REPUBLIKA.CO.ID, BERLIN — Serupa tapi tak sama. Begitulah keluh kesah komunitas Muslim Jerman dalam melaksanakan kewajiban mereka menjalankan ibadah puasa di bulan suci Ramadhan. Mereka mengakui kebebasan beragama di Jerman telah mendapat jaminan konstitusi, namun tidak mudah untuk merayakan Ramadhan di Jerman selayaknya saudara-saudara mereka di dunia Islam.
Abdul Muhsin Nehru, warga yang menetap di Nuremberg selama 25 tahun, percaya bahwa aktivitas harian di Jerman tidak mendukung seorang Muslim untuk berpuasa. Menurutnya, segala sesuatu terlihat lebih sulit. “Di Jerman, hari kerja tidak berubah, sementara di dunia Arab sepengatahuan saya lebih singkat demi mengakomodasi jadwal Ramadhan,” kata dia seperti dikutip dari Deusche Presse Agentur, Jumat (12/8).
Nehru mengungkap rata-rata jam kerja di Jerman dimulai dari pukul 07.00 pagi. Sementara ia, harus bangun pukul 04.00 pagi untuk menyantap sahur. Ia tak mungkin tidur, lantaran shalat subuh dan tadarus Alquran. Saat bekerja, ia merasakan kantuk yang luar biasa. Yang jadi persoalan, ia tidak sempat berbuka bersama keluarganya.
Ahmad Haitham, 33 tahun, seorang warga Palestina yang menikah dengan seorang wanita Jerman, merindukan hidangan tradisional dan suasana Ramadhandi Tanah Airnya. Di luar itu, tantangan yang terberat menurut Ahmad, ia harus menjaga emosi dan hawa nafsu ketika lingkungan di sekitarnya tidak kondusif bagi setiap Muslim untuk berpuasa.

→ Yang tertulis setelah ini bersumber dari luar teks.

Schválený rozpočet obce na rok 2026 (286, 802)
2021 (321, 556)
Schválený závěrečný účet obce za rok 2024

“Ramadhan di Berlin begitu berbeda, Meskipun saya dan istri berpuasa, kami kesulitan untuk mempersiapkan makanan," katanya.
Tahra, nenek 66 tahun, keturunan Pakistan, merindukan suasana Ramadhan di tanah leluhurnya. “Aku bisa mendengar panggilan adzan, dan menyegerakan menuju masjid,” kata dia.
Tahra, yang tinggal di Dusseldorf, mengaku bahagia saat anak dan cucunya datang menyiapkan masakan tradisional Pakistan seperti baklava, kue manis yang terbuat dari sirup atau madu dan diisi dengan kacang cincang.
"Ramadhan adalah waktu untuk kebersamaan dengan keluarga dan teman. Kita selalu terpisah selama 11 bulan sebelumnya, " kata Ibrahim, 44 tahun pemilik warnet, yang merupakan warga Jerman keturunan Turki.Ibrahim mengakui ia menghadapi kesulitan di awal-awal puasa, tetapi kesulitan itu hilang seiring waktu.
Berbeda dengan Ezat Ugan, yang begitu menikmati Ramadhan di Berlin, karena ia bertemu dengan saudara-saudaranya yang Muslim dari berbagai belahan dunia. Hal ini juga memungkinkan dia untuk mengetahui lebih lanjut tentang hidangan internasional, seperti Aljazair, Maroko dan bahkan makanan Afghanistan.
Dan Payam Marouf, 26 tahun, warga Irak yang tinggal di Nuremberg, bersyukur akan menghabiskan tahun ini Ramadhan di Jerman, karena saat tiba cuaca lebih bersahabat untuk menjalankan puasa ketimbang tanah leluhurnya, dimana suhu dengan mudah mencapai 50 derajat Celcius saat ini tahun.
Jerman, saat ini memiliki lebih dari 40 masjid. Selama Ramadhan, seluruh masjid penuh disesaki para jamaah yang meniatkan diri untuk berbuka bersama, bertarawih dan tadarusan. Seperti saudara-saudara mereka di seluruh dunia, 4 juta Muslim di Jerman berharap untuk melaksanakan kewajiban mereka di bulan suci Ramadhan dengan penuh khidmat.
Lebih dari setengah Muslim yang tinggal di Jerman berasal dari Turki. Sisanya berasal dari negara-negara Arab atau Afrika, tetapi ada juga beberapa ribu Jerman yang telah masuk Islam. Meski kebebasan beragama dijamin konstitusi Jerman, namun, banyak Muslim merasa merayakan Ramadhan di Jerman tidak serupa seperti di dunia Islam.